Strategies for syphilis vaccine development

Abstract

Research to identify a syphilis vaccine began shortly after the isolation of the first Treponema pallidum subspecies pallidum (T. pallidum) strain in 1912 by Nichols and Hough and the identification of several possible animal models for the infection, with the rabbit being the best one. During the century following T. pallidum isolation, none of the numerous immunization/challenge experiments performed with preparations ranging from whole-inactivated T. pallidum cells to recombinant proteins yielded an effective vaccine, and the search for a vaccine languished.

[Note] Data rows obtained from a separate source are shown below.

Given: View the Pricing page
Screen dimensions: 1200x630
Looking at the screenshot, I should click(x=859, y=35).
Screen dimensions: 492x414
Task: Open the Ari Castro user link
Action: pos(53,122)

Recently, however, scientific communities have experienced a resurgence in interest in developing a syphilis vaccine due to 1. the awareness that syphilis constitutes a tremendous burden for maternal health, particularly in low- and middle-income nations; 2. the improved understanding of the immunological processes leading to pathogen clearance during natural infection and of the mechanisms this pathogen developed to persist in the host; 3. the availability of a near-complete list of T. pallidum genes encoding putative surface-exposed antigens, which represent the most likely vaccine candidates; and, last but not least, 4. the effort made to expand the knowledge on the genetic and antigenic diversity of these vaccine candidates in strains circulating worldwide. Thus far, the most recent vaccine designs based on a subset of the pathogen’s surface-exposed antigens have provided immunized rabbits with a significant but incomplete protection upon infectious challenge. Nonetheless, the outcomes of these experiments help investigators refine strategies to achieve a formulation with the highest chances of moving from preclinical experimental settings to clinical trials. This editorial focuses on a subset of the strategies currently believed to be essential for vaccine development, namely, the improvement of our still limited understanding of the genomic diversity in T. pallidum strains from diverse geographical locations through the collection and isolation of modern syphilis strains and the identification of protective epitopes in potential vaccine targets by evaluating the ability of monoclonal antibodies to bind the target antigen and facilitate pathogen clearance. The use of genetic engineering of the syphilis spirochete to identify target surface proteins with an essential or near-essential role in T. pallidum biology to target in immunization/challenge experiments is also discussed.